In conclusion, controversially, CT was superior to FDG PET/CT for mediastinal staging of NSCLC in more ways than one. We found that the sensitivity of CT was higher than for FDG PET/CT, and more importantly, that the number of false negatives of CT was lower than for FDG PET/CT. However, we also found that neither CT nor FDG PET/CT could obviate the need for further invasive staging prior to thoracotomy in patients with NSCLC; for that purpose, the results of both modalities were too meagre. Finally, we found that FDG PET/CT was not clinically feasible for staging the mediastinum - regardless of whether the patients had or did not have enlarged lymph nodes on CT.

An important clinical perspective of this study is that, according to our results, neither CT nor FDG PET/CT, individually or in combination, can obviate the need for invasive staging prior to thoracotomy.
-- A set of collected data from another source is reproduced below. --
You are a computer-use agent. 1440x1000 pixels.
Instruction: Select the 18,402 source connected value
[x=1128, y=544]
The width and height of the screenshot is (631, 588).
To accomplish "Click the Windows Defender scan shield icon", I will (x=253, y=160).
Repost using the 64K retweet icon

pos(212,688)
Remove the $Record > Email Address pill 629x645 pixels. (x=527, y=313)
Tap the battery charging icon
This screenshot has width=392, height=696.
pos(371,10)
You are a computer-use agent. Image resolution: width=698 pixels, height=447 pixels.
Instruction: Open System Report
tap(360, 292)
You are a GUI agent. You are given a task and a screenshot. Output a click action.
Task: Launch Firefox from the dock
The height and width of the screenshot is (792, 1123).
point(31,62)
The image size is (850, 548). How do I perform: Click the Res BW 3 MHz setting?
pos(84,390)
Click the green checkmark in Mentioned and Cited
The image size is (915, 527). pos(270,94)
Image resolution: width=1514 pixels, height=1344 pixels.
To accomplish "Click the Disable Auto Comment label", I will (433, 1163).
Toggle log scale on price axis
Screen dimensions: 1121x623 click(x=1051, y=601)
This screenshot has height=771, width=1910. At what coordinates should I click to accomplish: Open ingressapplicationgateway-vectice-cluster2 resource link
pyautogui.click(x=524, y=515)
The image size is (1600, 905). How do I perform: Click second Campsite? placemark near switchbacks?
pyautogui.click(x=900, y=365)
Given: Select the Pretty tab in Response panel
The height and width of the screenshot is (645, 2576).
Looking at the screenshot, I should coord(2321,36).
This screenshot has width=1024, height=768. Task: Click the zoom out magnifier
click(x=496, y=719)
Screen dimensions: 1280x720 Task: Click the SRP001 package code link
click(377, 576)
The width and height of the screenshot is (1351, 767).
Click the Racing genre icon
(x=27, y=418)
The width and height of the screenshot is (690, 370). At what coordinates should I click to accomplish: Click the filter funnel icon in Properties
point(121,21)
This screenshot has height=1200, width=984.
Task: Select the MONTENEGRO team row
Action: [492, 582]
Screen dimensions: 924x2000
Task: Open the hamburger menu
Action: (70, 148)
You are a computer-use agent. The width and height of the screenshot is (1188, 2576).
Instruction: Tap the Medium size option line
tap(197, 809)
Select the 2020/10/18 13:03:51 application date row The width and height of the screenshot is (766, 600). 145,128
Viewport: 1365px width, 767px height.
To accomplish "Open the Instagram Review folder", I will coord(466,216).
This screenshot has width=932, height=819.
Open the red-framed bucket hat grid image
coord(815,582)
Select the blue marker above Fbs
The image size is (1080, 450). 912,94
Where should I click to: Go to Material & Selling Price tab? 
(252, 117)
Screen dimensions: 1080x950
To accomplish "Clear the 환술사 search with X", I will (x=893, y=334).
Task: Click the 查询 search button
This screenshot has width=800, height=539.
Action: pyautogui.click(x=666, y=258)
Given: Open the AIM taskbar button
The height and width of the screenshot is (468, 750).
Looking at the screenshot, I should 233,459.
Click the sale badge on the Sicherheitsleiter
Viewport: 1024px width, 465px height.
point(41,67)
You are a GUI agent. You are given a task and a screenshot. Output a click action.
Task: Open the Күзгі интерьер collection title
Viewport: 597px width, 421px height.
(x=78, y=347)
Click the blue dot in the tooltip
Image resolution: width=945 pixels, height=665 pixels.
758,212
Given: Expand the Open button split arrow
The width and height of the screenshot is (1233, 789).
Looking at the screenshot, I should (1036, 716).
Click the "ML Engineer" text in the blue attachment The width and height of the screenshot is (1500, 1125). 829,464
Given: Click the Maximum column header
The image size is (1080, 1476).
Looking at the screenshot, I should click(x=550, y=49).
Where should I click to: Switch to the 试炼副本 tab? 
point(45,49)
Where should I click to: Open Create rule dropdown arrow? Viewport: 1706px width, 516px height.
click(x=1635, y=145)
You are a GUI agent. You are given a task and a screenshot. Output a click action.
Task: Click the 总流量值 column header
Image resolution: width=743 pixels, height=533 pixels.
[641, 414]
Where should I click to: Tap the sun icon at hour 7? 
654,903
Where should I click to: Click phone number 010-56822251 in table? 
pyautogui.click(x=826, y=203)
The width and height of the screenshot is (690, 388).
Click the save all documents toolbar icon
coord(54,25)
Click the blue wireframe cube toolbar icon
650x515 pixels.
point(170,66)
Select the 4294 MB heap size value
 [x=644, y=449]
This is regardless of whether the patients to be staged are unselected or if they are initially CT scanned, and then FDG PET/CT scanned. There are too many false positives and especially too many false negatives. Therefore, these patients still depend on invasive staging methods. In our study, invasive staging was accomplished by mediastinoscopy. However, today this is increasingly replaced by EBUS or EUS [13].